Instructions to follow ▸ Reproduce the lines between the one containing "Viewport: 1407px width, 840px height." and the one containing "Action: [x=752, y=442]", inclusive, swapping "checklist" for "table" and leaving everything else unchanged. Leave the pictures out of your answer.

Stored data ▸
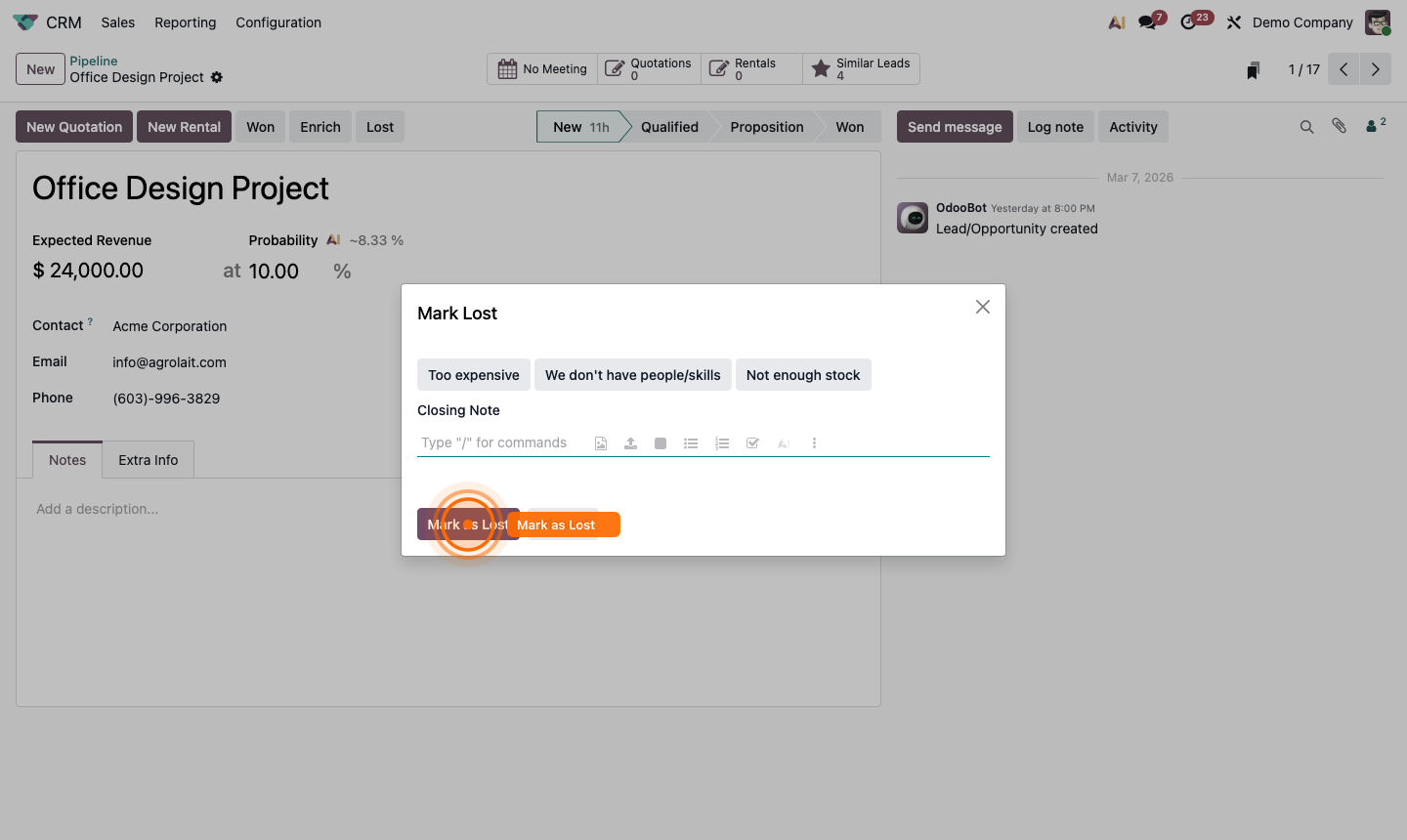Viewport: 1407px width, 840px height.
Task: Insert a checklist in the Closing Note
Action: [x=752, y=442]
...
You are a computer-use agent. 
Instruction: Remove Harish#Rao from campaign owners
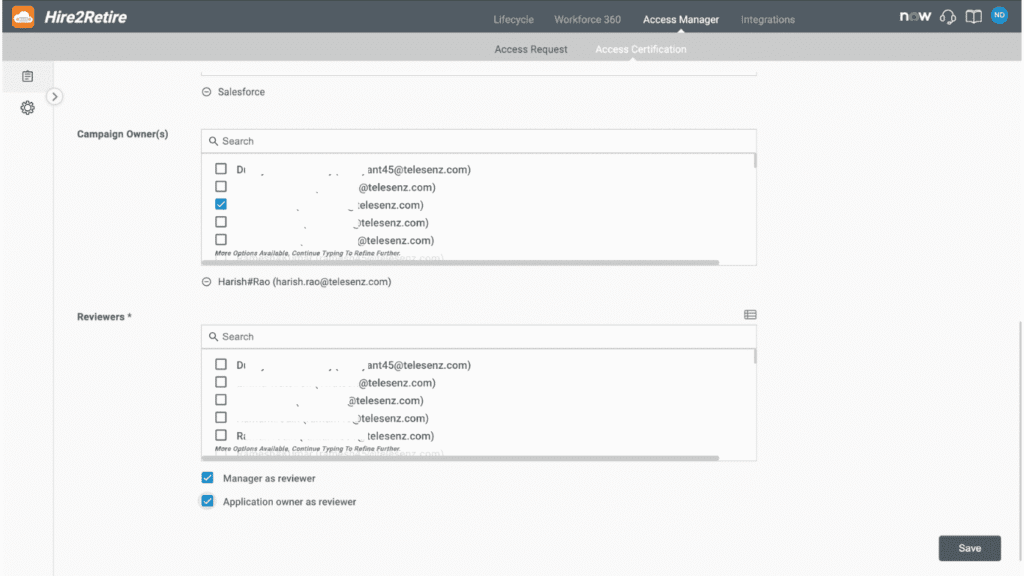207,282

Task response ▸
Viewport: 1407px width, 840px height.
Task: Insert a table in the Closing Note
Action: [x=752, y=442]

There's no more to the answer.